Tuesday, June 5, 2012

TwitchTV Merges with Gamespot, Tears Shed for Those Lots

Mid-stream browsing (it was Counter-Strike 1.6, in case you were curious), I refreshed my active streams list to find that Twitch TV had underwent a fairly dramatic overhaul, where once games were easily found  at the top of the page, now they were under a wall of Sprint Ads and E3 excitement.


That's my entire screen without scrolling. Where once content was quickly and easily available (the active games button was only a click away!), now there is a search function, many requests to sign up for the service, and a boatload of gaudy ad-space (as well as content unrelated to streaming games, massive frowny face).

I scrolled to the bottom to see if there was the older link for browsing games (because why would a search for a game that isn't actively streaming, new Twitch TV formatting?), where I was able to find it a whole page scroll later:


If you can read that, Twitch is now owned by Gamespot, hence the glut of advertising and criminally messy layout redesign.

Totally not ditching the service, but really hoping the change of presentation isn't permanent... or that it even lasts for the rest of the night.

A new added "feature" (or rather, removal of one) is in the browse games menu: while number of viewers for a particular game are still active, the number of channels streaming content for that game has (at present) been removed, meaning there may be 20 streams of 10 people or one really big stream, and damned if you know until you click through to the game you wanted to watch. This is a huge gripe for me, as I like to watch Magic Online streams from prominent professional players, and it's generally easier to tell when those players are online by the number of viewers over the number of streams. I'm sure this could be avoided if I signed up, but with so many accounts online, I just want to watch some video game Internet television, not have to dance around with additional user names and passwords.

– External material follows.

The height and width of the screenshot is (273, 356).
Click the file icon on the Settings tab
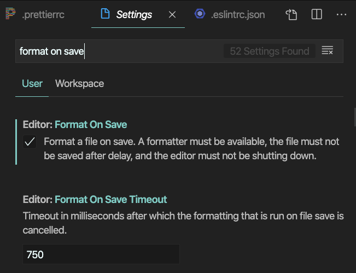[x=105, y=15]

What's more, no way to tell how this will affect -- if it does, at all -- users' ad revenue/s. I know a major perk of streaming on Twitch was the ability to monetize your stream, and part of that was the helpful "reminder" the service gave you to run ads after certain time spans (obviously users are earning only a fraction of the revenue pulled in by Twitch site owners, but that's part of why you get the helpful reminders in the first place -- c'est la vie in the world of free online video content).

I'm a huge fan of Twitch, so I hope this turns out for the positive and that hopefully the change-over hiccups will be brief.

2 comments:

  1. They took a previously clean and polished website and made it look like a kid designed it. This is a massive step backwards for twitch, that's for sure.